To retrieve those data, you would do da.read_zarr with exactly the same arguments. The chunking of the resultant dask.Array is defined by how the files were saved, unless otherwise specified.

Plugins

We can run arbitrary user-defined functions on dask.arrays whenever they are constructed. This allows us to build a variety of custom behaviors that improve debugging, user warning, etc.. You can register a list of functions to run on all dask.arrays to the global array_plugins= value:

>>> def f(x):
...     print(x.nbytes)

>>> with dask.config.set(array_plugins=[f]):
...     x = da.ones((10, 1), chunks=(5, 1))
...     y = x.dot(x.T)
80
80
800
800

If the plugin function returns None then the input Dask.array will be returned without change. If the plugin function returns something else then that value will be the result of the constructor.

Examples

Automatically compute

We may wish to turn some Dask.array code into normal NumPy code. This is useful for example to track down errors immediately that would otherwise be hidden by Dask’s lazy semantics.
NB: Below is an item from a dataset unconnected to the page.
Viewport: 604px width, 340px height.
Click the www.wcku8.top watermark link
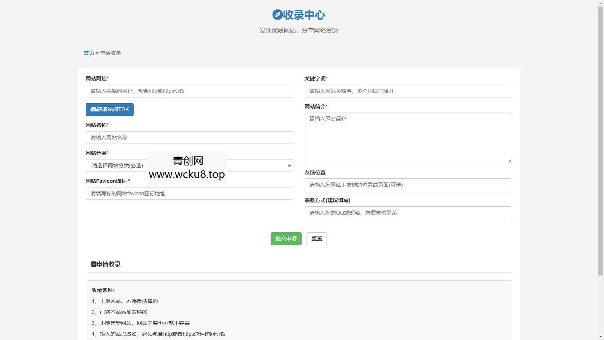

>>> with dask.config.set(array_plugins=[lambda x: x.compute()]):
...     x = da.arange(5, chunks=2)

>>> x  # this was automatically converted into a numpy array
array([0, 1, 2, 3, 4])

Warn on large chunks

We may wish to warn users if they are creating chunks that are too large

def warn_on_large_chunks(x):
    shapes = list(itertools.product(*x.chunks))
    nbytes = [x.dtype.itemsize * np.prod(shape) for shape in shapes]
    if any(nb > 1e9 for nb in nbytes):
        warnings.warn("Array contains very large chunks")

with dask.config.set(array_plugins=[warn_on_large_chunks]):
    ...

Combine

You can also combine these plugins into a list. They will run one after the other, chaining results through them.

with dask.config.set(array_plugins=[warn_on_large_chunks, lambda x: x.compute()]):
    ...